In invasive carcinoma, infiltration of CD4+, CD8+, and FOXP3+ TIL showed an association with disease-specific survival (p = 0.015, p = 0.039, p = 0.069, respectively) albeit borderline significance for FOX3P3+ TIL. The presence of PD-L1+ IC was not associated with patients’ disease-specific survival (p = 0.213). In subgroup analyses, infiltration of S100A8+ ICs was associated with decreased disease-specific survival in the PD-L1+ IC (−), CD8+ TIL-low, and FOXP3+ TIL-low subgroups (p = 0.002, p = 0.025, p = 0.032, respectively), but not in the PD-L1+ IC (+), CD8 + TIL-high, and FOXP3+ TIL-high subgroups (p = 0.503, p = 0.949, p = 0.248, respectively) (Fig. 7).

Fig. 7.

Fig. 7

Kaplan–Meier survival curves according to combination of S100A8+ immune cell (IC) and other IC subset infiltration in invasive carcinoma. Solid line indicates S100A8+ IC (−) group and dotted line indicates S100A8+ IC (+) group. S100A8+ IC (+) group shows poor disease-specific survival in the PD-L1+ IC (−) (a), CD8+ TIL-low (c), and FOXP3+ TIL-low (e) subgroups. No survival differences are found between S100A8+ IC (+) and S100A8+ IC (−) groups in the PD-L1+ IC (+) (b), CD8+ TIL-high (d), and FOXP3 + TIL-high (f) subgroups

Discussion

In this study, we compared S100A8 expression in pre-invasive and invasive carcinoma of the breast and observed significantly higher infiltration of S100A8+ ICs in invasive carcinoma than pre-invasive carcinoma. Many studies on circulating MDSCs have reported that MDSCs accumulate systemically in the body from the pre-invasive stage and exerts the same immunosuppressive role as they do in various cancers including the breast [20, 21, 29, 30]. Particularly, Clark et al. [20] revealed that circulating MDSCs progressively accumulate from normal to pre-invasive to invasive pancreatic cancer. Put together, we can deduce that MDSCs already exist in a pre-invasive tumor and increase in number as the tumor progresses. Additionally, we found that the difference in S100A8+ IC infiltration between pre-invasive and invasive carcinomas was evident in HR-negative tumors, but not in HR-positive tumors. However, as the number of HR-negative pre-invasive carcinoma was quite small (n = 21), and HR-positive tumors generally showed no S100A8+ IC infiltration, further large-series studies are warranted to confirm this finding.

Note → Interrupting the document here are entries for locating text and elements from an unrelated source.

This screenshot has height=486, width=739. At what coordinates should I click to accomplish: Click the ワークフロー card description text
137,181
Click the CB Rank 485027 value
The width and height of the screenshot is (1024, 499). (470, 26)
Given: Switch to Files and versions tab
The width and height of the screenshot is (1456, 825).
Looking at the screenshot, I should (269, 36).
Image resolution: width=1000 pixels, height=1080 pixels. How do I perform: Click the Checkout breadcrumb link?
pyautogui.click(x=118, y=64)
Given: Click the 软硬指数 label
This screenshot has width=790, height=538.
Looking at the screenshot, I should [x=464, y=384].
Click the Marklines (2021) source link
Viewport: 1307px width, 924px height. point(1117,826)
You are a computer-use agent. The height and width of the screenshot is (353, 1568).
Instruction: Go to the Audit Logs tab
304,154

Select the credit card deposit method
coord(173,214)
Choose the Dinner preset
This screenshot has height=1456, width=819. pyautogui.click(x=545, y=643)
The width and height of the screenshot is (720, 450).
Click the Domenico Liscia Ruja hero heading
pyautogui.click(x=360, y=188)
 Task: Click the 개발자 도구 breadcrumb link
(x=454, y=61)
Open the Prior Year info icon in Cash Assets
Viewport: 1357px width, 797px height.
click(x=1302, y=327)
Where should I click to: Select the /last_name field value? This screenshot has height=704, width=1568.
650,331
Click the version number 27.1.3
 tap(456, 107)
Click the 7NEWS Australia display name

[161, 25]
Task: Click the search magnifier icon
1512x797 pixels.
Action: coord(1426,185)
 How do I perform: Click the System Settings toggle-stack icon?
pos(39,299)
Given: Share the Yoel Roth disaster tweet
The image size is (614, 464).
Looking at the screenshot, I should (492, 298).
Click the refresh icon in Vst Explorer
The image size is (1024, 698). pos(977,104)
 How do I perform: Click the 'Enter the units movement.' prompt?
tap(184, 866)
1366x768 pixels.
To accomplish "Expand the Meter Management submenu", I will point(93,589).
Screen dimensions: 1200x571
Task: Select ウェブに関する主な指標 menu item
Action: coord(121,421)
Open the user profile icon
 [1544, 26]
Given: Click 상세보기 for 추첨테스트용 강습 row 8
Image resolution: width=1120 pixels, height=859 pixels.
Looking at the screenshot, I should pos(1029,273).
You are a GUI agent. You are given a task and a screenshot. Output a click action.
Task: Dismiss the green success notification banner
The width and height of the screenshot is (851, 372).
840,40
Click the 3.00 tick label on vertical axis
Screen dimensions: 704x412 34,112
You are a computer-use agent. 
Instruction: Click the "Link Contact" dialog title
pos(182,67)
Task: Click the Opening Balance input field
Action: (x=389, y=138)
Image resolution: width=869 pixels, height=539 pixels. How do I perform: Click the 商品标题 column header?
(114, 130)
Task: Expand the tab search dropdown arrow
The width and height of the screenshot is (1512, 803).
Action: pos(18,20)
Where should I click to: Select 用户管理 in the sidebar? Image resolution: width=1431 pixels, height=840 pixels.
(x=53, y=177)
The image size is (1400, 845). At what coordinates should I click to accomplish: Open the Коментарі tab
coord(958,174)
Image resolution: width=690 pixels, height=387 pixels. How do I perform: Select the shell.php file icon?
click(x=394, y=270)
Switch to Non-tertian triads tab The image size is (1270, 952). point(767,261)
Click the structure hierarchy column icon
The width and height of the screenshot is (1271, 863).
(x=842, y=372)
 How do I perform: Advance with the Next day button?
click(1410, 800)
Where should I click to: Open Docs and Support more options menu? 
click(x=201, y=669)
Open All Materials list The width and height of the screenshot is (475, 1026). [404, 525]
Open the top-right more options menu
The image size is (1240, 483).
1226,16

In contrast to S100A8+ IC infiltration, the presence of S100A8 + TCs did not differ between pre-invasive and invasive carcinomas. Previously, Arai et al. [15] reported that S100A8 expression was found in 66.7% (16/24) of ductal carcinoma in situ (DCIS) and 45.5% (46/101) of invasive ductal carcinoma with a slightly higher frequency in DCIS. In our study, in terms of frequency of positive cases, S100A8+ TCs was found in 30.7% (54/176) of pre-invasive carcinomas and 33.4% (175/524) of invasive carcinomas without a statistical difference (data not shown). Similarly, Choi et al. [19] have reported no difference in S100A8 expression in TCs between primary invasive ductal carcinoma and adjacent DCIS. In addition, we have shown that S100A8 expression in TCs was associated with poor clinicopathologic features in both pre-invasive and invasive carcinomas as reported in previous studies [1519]. Thus, it seems that S100A8 is expressed in TCs of pre-invasive carcinoma just as much as invasive carcinoma in association with aggressive clinicopathologic features of tumor.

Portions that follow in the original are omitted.